What you should do -
Your response should consist solely of the records, written out exactly.

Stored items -

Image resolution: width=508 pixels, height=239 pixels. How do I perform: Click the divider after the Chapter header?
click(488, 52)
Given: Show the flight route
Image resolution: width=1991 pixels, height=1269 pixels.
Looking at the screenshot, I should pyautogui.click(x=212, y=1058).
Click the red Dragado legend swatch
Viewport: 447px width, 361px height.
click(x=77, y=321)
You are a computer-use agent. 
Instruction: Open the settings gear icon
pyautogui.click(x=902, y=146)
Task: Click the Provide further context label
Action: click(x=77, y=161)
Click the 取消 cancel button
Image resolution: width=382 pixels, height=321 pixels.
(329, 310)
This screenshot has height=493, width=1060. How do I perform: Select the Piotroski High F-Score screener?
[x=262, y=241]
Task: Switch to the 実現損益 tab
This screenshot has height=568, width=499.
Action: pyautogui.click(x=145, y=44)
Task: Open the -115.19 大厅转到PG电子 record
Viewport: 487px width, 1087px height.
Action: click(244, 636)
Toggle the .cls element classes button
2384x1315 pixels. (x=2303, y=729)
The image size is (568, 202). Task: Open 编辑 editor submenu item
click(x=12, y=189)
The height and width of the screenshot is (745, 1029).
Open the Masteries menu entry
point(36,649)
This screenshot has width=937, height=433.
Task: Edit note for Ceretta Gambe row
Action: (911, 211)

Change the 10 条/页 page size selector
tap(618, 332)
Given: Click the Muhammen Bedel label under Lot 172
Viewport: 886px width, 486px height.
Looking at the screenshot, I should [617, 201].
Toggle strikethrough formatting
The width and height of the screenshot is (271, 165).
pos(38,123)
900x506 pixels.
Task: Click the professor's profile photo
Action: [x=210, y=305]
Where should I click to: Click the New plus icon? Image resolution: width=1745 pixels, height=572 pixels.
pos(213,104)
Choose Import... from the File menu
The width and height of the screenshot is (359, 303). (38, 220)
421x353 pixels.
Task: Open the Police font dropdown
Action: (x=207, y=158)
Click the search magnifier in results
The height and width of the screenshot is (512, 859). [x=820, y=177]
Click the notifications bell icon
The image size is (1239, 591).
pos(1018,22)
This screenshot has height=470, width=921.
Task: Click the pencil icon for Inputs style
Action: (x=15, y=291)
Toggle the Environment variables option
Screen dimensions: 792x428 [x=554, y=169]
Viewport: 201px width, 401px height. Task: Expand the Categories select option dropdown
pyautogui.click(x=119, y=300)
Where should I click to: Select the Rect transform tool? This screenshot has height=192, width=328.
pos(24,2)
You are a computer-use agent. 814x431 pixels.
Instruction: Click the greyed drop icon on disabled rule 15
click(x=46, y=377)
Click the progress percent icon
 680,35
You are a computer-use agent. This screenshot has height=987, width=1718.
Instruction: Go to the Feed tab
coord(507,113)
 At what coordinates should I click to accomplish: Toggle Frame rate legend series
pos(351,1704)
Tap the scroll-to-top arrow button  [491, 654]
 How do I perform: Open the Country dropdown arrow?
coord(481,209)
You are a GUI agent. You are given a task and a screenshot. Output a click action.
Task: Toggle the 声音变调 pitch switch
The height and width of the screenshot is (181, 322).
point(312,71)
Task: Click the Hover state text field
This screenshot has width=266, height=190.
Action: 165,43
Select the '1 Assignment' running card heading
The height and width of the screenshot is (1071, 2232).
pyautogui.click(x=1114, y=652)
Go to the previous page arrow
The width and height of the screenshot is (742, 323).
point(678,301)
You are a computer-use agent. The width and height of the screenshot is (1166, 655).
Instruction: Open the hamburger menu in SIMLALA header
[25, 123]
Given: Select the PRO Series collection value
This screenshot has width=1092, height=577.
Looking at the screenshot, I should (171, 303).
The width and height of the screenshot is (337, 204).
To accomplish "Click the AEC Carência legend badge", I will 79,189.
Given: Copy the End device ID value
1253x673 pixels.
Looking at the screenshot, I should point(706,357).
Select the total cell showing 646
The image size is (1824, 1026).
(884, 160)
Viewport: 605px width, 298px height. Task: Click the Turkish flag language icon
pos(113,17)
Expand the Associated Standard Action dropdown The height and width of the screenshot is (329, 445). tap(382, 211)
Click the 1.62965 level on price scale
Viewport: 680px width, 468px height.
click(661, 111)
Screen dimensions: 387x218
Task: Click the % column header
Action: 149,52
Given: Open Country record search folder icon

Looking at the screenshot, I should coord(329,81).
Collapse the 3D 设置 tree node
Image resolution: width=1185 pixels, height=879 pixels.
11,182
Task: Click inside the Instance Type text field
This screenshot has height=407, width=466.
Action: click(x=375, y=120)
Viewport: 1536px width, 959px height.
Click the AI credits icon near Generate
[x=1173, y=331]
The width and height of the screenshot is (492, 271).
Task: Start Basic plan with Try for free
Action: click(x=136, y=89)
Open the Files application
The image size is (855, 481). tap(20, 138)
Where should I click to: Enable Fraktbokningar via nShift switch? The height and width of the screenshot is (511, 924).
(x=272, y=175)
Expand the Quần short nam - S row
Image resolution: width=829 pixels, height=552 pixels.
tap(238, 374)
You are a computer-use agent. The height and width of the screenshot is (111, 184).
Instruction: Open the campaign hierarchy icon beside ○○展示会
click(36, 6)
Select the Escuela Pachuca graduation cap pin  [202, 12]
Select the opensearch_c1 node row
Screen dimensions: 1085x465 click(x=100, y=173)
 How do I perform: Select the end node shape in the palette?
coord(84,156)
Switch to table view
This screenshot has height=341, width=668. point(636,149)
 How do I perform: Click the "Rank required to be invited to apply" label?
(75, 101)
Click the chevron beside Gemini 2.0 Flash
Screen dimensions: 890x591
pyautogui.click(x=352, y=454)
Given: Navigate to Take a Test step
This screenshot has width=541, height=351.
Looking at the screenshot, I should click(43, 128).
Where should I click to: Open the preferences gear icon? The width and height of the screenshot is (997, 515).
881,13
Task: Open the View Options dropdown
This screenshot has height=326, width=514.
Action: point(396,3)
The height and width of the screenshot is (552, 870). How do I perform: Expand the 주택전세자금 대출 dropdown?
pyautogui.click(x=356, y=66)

Written answer -
Image resolution: width=508 pixels, height=239 pixels. How do I perform: Click the divider after the Chapter header?
click(488, 52)
Given: Show the flight route
Image resolution: width=1991 pixels, height=1269 pixels.
Looking at the screenshot, I should pyautogui.click(x=212, y=1058).
Click the red Dragado legend swatch
Viewport: 447px width, 361px height.
click(x=77, y=321)
You are a computer-use agent. 
Instruction: Open the settings gear icon
pyautogui.click(x=902, y=146)
Task: Click the Provide further context label
Action: click(x=77, y=161)
Click the 取消 cancel button
Image resolution: width=382 pixels, height=321 pixels.
(329, 310)
This screenshot has height=493, width=1060. How do I perform: Select the Piotroski High F-Score screener?
[x=262, y=241]
Task: Switch to the 実現損益 tab
This screenshot has height=568, width=499.
Action: pyautogui.click(x=145, y=44)
Task: Open the -115.19 大厅转到PG电子 record
Viewport: 487px width, 1087px height.
Action: click(244, 636)
Toggle the .cls element classes button
2384x1315 pixels. (x=2303, y=729)
The image size is (568, 202). Task: Open 编辑 editor submenu item
click(x=12, y=189)
The height and width of the screenshot is (745, 1029).
Open the Masteries menu entry
point(36,649)
This screenshot has width=937, height=433.
Task: Edit note for Ceretta Gambe row
Action: (911, 211)

Change the 10 条/页 page size selector
tap(618, 332)
Given: Click the Muhammen Bedel label under Lot 172
Viewport: 886px width, 486px height.
Looking at the screenshot, I should [617, 201].
Toggle strikethrough formatting
The width and height of the screenshot is (271, 165).
pos(38,123)
900x506 pixels.
Task: Click the professor's profile photo
Action: [x=210, y=305]
Where should I click to: Click the New plus icon? Image resolution: width=1745 pixels, height=572 pixels.
pos(213,104)
Choose Import... from the File menu
The width and height of the screenshot is (359, 303). (38, 220)
421x353 pixels.
Task: Open the Police font dropdown
Action: (x=207, y=158)
Click the search magnifier in results
The height and width of the screenshot is (512, 859). [x=820, y=177]
Click the notifications bell icon
The image size is (1239, 591).
pos(1018,22)
This screenshot has height=470, width=921.
Task: Click the pencil icon for Inputs style
Action: (x=15, y=291)
Toggle the Environment variables option
Screen dimensions: 792x428 [x=554, y=169]
Viewport: 201px width, 401px height. Task: Expand the Categories select option dropdown
pyautogui.click(x=119, y=300)
Where should I click to: Select the Rect transform tool? This screenshot has height=192, width=328.
pos(24,2)
You are a computer-use agent. 814x431 pixels.
Instruction: Click the greyed drop icon on disabled rule 15
click(x=46, y=377)
Click the progress percent icon
 680,35
You are a computer-use agent. This screenshot has height=987, width=1718.
Instruction: Go to the Feed tab
coord(507,113)
 At what coordinates should I click to accomplish: Toggle Frame rate legend series
pos(351,1704)
Tap the scroll-to-top arrow button  [491, 654]
 How do I perform: Open the Country dropdown arrow?
coord(481,209)
You are a GUI agent. You are given a task and a screenshot. Output a click action.
Task: Toggle the 声音变调 pitch switch
The height and width of the screenshot is (181, 322).
point(312,71)
Task: Click the Hover state text field
This screenshot has width=266, height=190.
Action: 165,43
Select the '1 Assignment' running card heading
The height and width of the screenshot is (1071, 2232).
pyautogui.click(x=1114, y=652)
Go to the previous page arrow
The width and height of the screenshot is (742, 323).
point(678,301)
You are a computer-use agent. The width and height of the screenshot is (1166, 655).
Instruction: Open the hamburger menu in SIMLALA header
[25, 123]
Given: Select the PRO Series collection value
This screenshot has width=1092, height=577.
Looking at the screenshot, I should (171, 303).
The width and height of the screenshot is (337, 204).
To accomplish "Click the AEC Carência legend badge", I will 79,189.
Given: Copy the End device ID value
1253x673 pixels.
Looking at the screenshot, I should point(706,357).
Select the total cell showing 646
The image size is (1824, 1026).
(884, 160)
Viewport: 605px width, 298px height. Task: Click the Turkish flag language icon
pos(113,17)
Expand the Associated Standard Action dropdown The height and width of the screenshot is (329, 445). tap(382, 211)
Click the 1.62965 level on price scale
Viewport: 680px width, 468px height.
click(661, 111)
Screen dimensions: 387x218
Task: Click the % column header
Action: 149,52
Given: Open Country record search folder icon

Looking at the screenshot, I should coord(329,81).
Collapse the 3D 设置 tree node
Image resolution: width=1185 pixels, height=879 pixels.
11,182
Task: Click inside the Instance Type text field
This screenshot has height=407, width=466.
Action: click(x=375, y=120)
Viewport: 1536px width, 959px height.
Click the AI credits icon near Generate
[x=1173, y=331]
The width and height of the screenshot is (492, 271).
Task: Start Basic plan with Try for free
Action: click(x=136, y=89)
Open the Files application
The image size is (855, 481). tap(20, 138)
Where should I click to: Enable Fraktbokningar via nShift switch? The height and width of the screenshot is (511, 924).
(x=272, y=175)
Expand the Quần short nam - S row
Image resolution: width=829 pixels, height=552 pixels.
tap(238, 374)
You are a computer-use agent. The height and width of the screenshot is (111, 184).
Instruction: Open the campaign hierarchy icon beside ○○展示会
click(36, 6)
Select the Escuela Pachuca graduation cap pin  [202, 12]
Select the opensearch_c1 node row
Screen dimensions: 1085x465 click(x=100, y=173)
 How do I perform: Select the end node shape in the palette?
coord(84,156)
Switch to table view
This screenshot has height=341, width=668. point(636,149)
 How do I perform: Click the "Rank required to be invited to apply" label?
(75, 101)
Click the chevron beside Gemini 2.0 Flash
Screen dimensions: 890x591
pyautogui.click(x=352, y=454)
Given: Navigate to Take a Test step
This screenshot has width=541, height=351.
Looking at the screenshot, I should click(43, 128).
Where should I click to: Open the preferences gear icon? The width and height of the screenshot is (997, 515).
881,13
Task: Open the View Options dropdown
This screenshot has height=326, width=514.
Action: point(396,3)
The height and width of the screenshot is (552, 870). How do I perform: Expand the 주택전세자금 대출 dropdown?
pyautogui.click(x=356, y=66)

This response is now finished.